L'Etat refuse de dévoiler les contrats de ses commandes de masques au nom du «secret des affaires»
L'Etat a rejeté la requête de Médiapart d'avoir accès aux documents. Impossible de savoir quand et pour quelle quantités les commandes ont été passées, ni dans quelles conditions ont été signés ces contrats d'un montant de 2,55 milliards d'euros.
Médiapart a annoncé avoir saisi le 12 juin la Commission d’accès aux documents administratifs (Cada), afin de contraindre l’agence Santé publique France (SPF) à dévoiler le contenu des contrats de masques chirurgicaux et FFP2 que celle-ci a passé auprès de ses fournisseurs chinois.
Cette saisine fait suite au refus de SPF de fournir ces documents, signifié par l'agence à Médiapart le 5 juin dernier. Pour justifier cette décision, SPF, qui dépend du ministère de la Santé, avait invoqué le secret des affaires : «Les contrats d’achats de masques sont confidentiels car ils relèvent du secret des affaires, nous ne sommes pas en mesure de transmettre de tels documents.»
Or d'après le média d'investigation, l'accès à ces documents est essentiel «au nom de la transparence sur la politique de santé publique». Médiapart rappelle en effet que les montants des contrats sont faramineux (2,55 milliards d’euros, selon le rapport d’étape de la mission d’information de l’Assemblée nationale publié le 3 juin, pour un total de 3,42 milliards de masques), et que les conditions financières dans lesquelles ils ont été signés demeurent opaques.
Qui plus est, ces documents permettent de savoir à quel moment les commandes ont été passées par le SPF à la demande du ministère, et pour quelle quantité. Une information qui permet de comprendre «comment les autorités se sont organisées pour répondre à la pénurie de masques» relève Médiapart.

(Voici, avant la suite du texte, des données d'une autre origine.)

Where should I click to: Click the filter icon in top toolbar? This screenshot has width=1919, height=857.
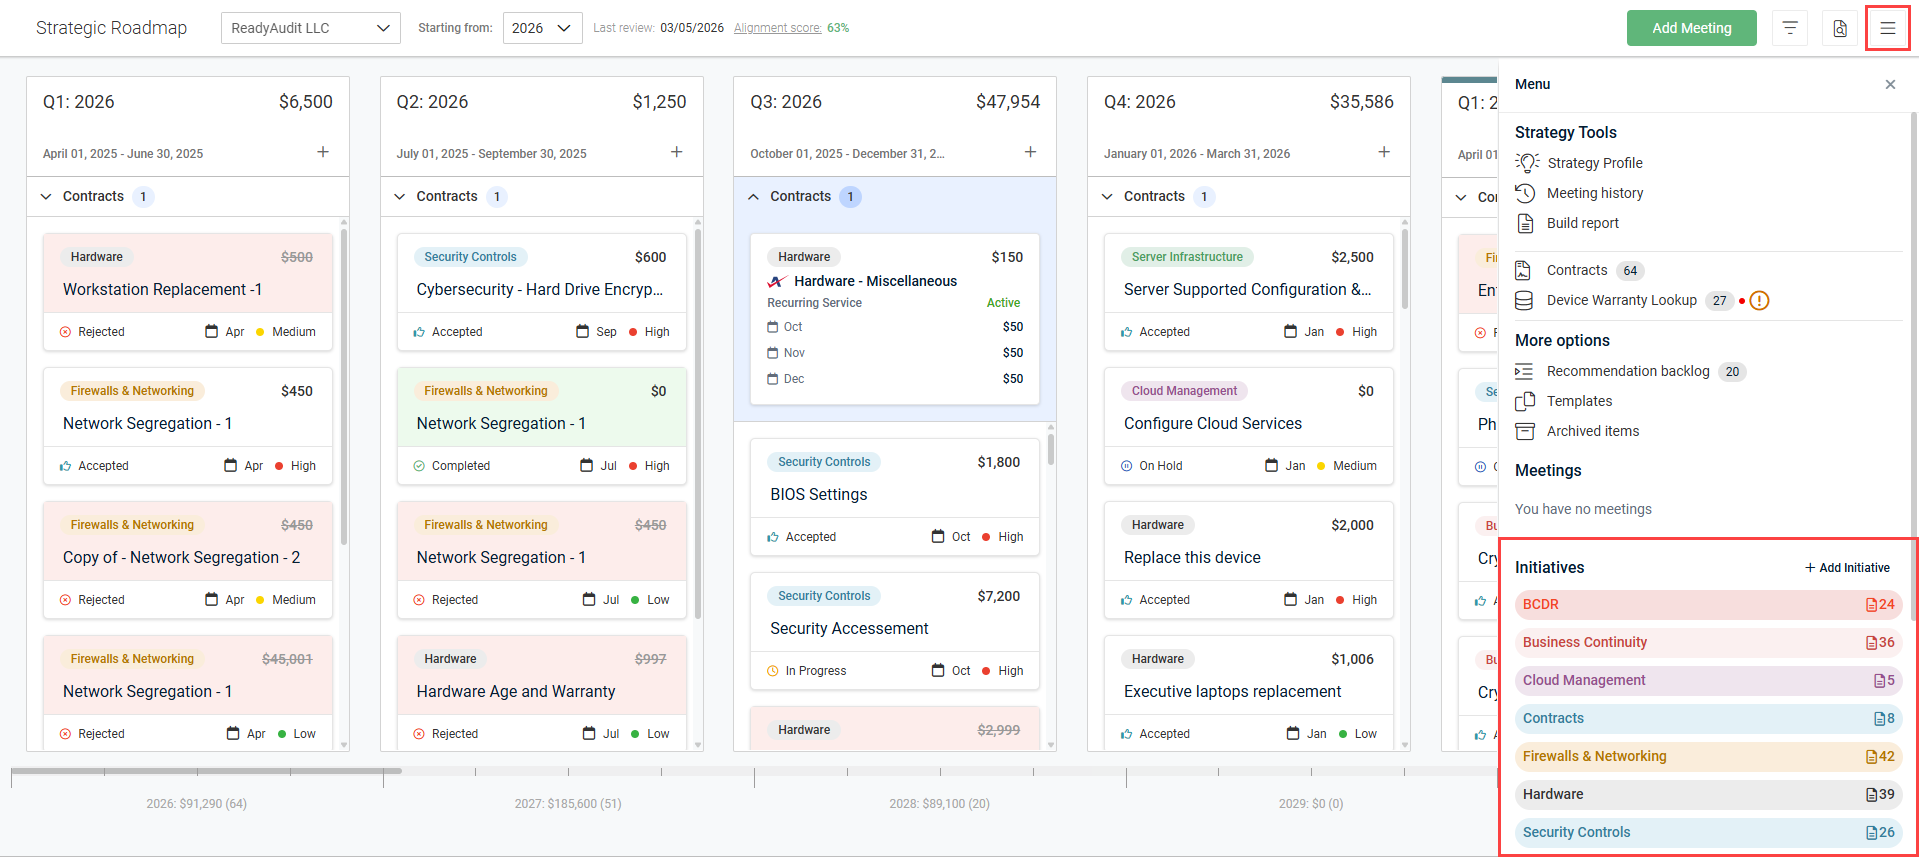[1790, 28]
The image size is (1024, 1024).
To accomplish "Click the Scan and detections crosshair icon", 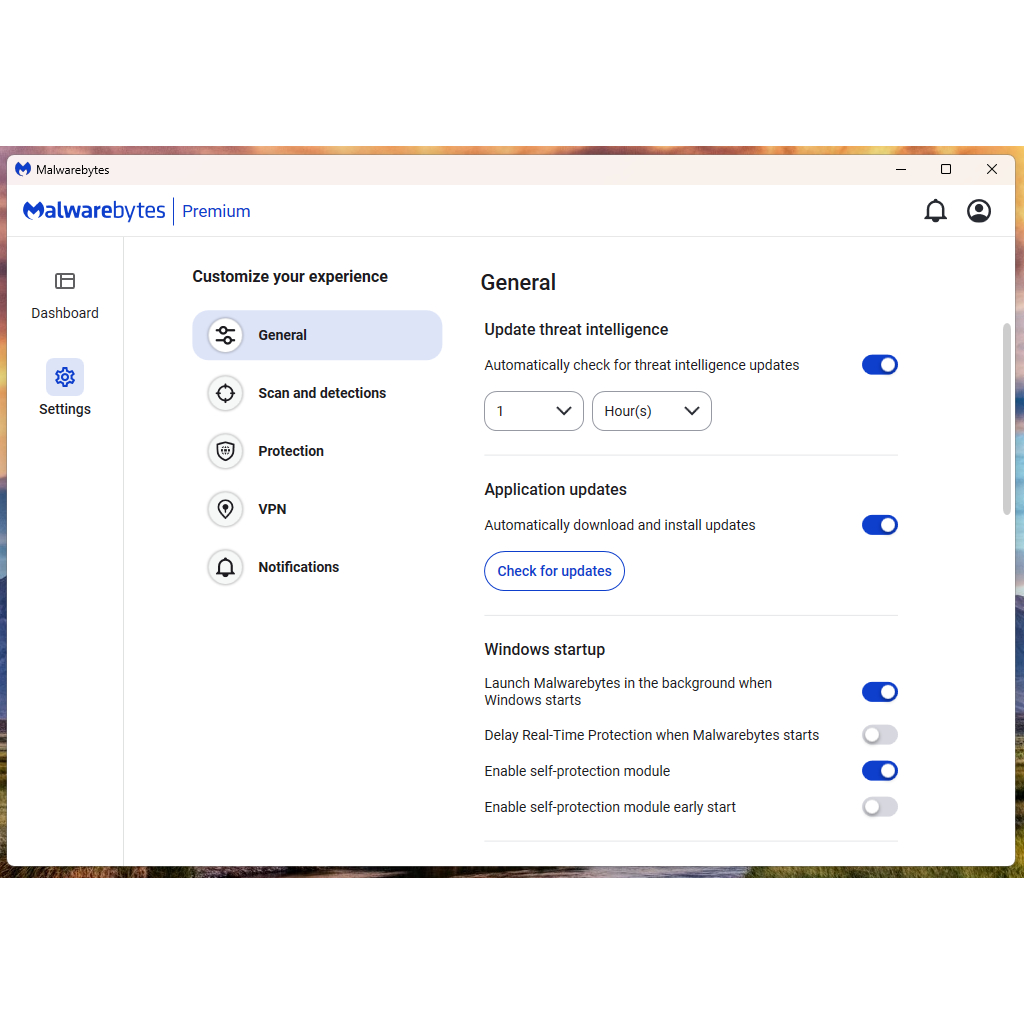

Le média d'investigation ne se berce toutefois pas d'illusion quant aux chances de voir sa demande aboutir, rappelant l'épisode du Lévothyrox lors duquel l'Etat s'était déjà opposé à la transmission d'informations au nom du même secret des affaires. Un refus tout ce qu'il y a de plus légal, notamment grâce à la controversée loi sur le secret des affaires, introduite dans le droit français en 2018 par la ministre de la Justice Nicole Belloubet. Adoptée avec pour objectif de «protéger les entreprises contre le pillage d'innovations, lutter contre la concurrence déloyale» selon la garde des Sceaux, son application «met aujourd’hui directement en cause le droit de savoir des citoyens», rétorque le média d'investigation.